> **Written request**
Locate every line in the rows below that contains the string "width", and copy each such line. Treat the match as case-sensitive.

> **Data to use**
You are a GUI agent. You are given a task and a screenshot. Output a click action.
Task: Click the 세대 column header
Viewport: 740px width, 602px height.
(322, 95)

* * *

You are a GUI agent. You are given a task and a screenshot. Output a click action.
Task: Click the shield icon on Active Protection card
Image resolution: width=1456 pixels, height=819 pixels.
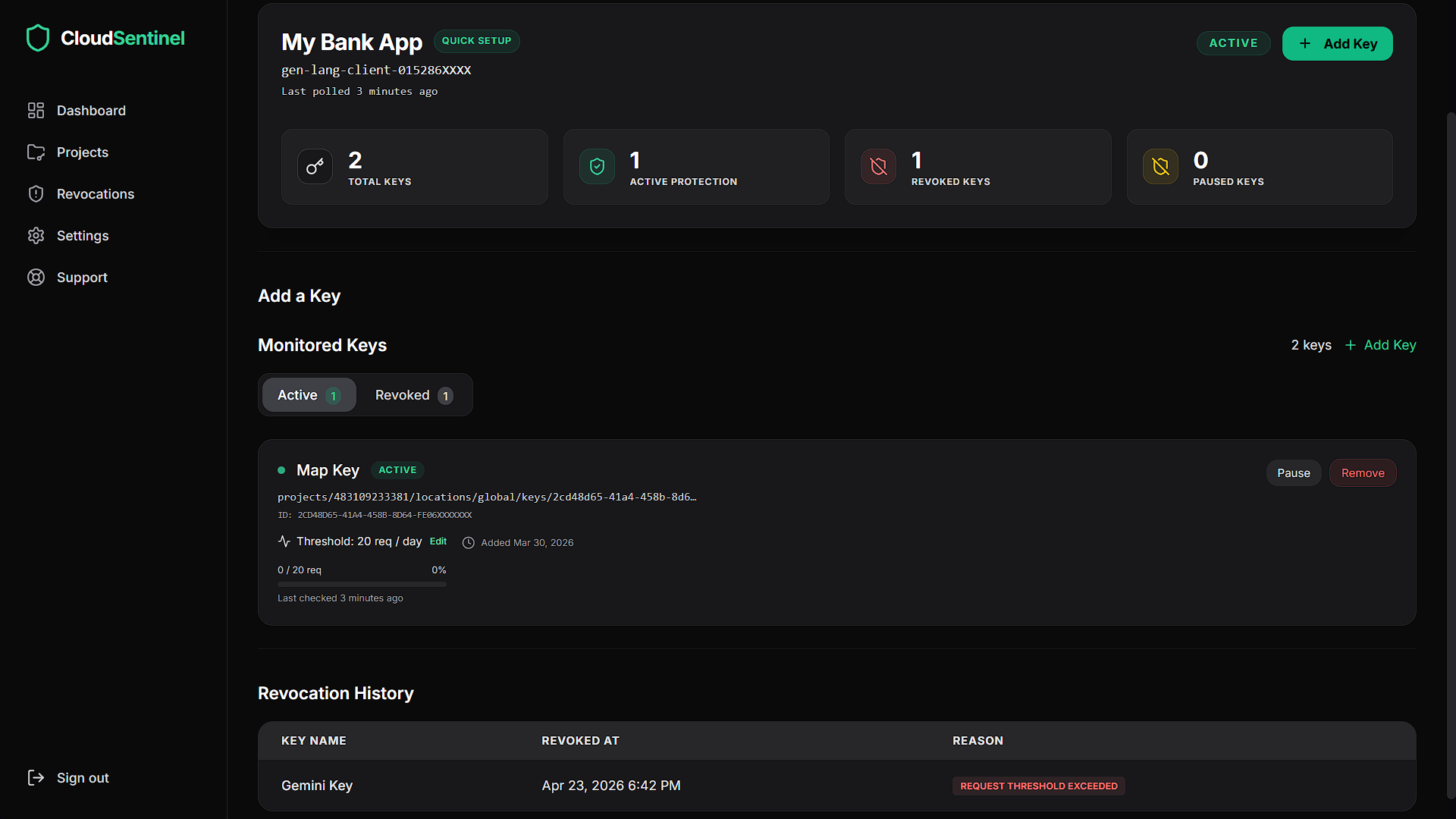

--

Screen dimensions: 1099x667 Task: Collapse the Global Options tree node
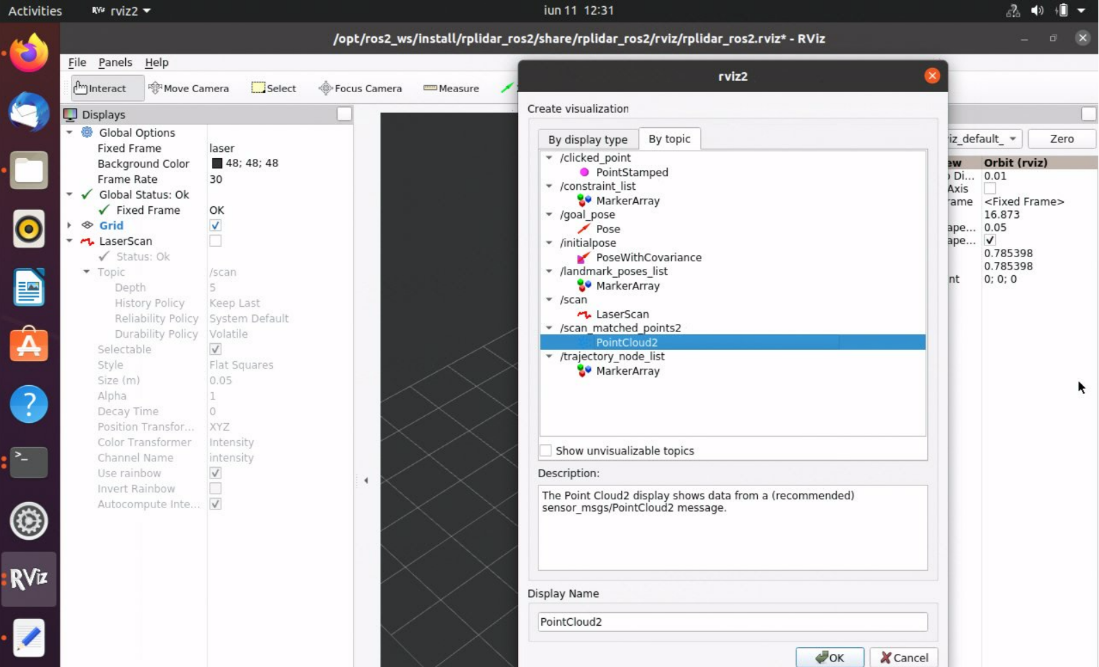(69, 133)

> **Written answer**
Viewport: 740px width, 602px height.
Image resolution: width=1456 pixels, height=819 pixels.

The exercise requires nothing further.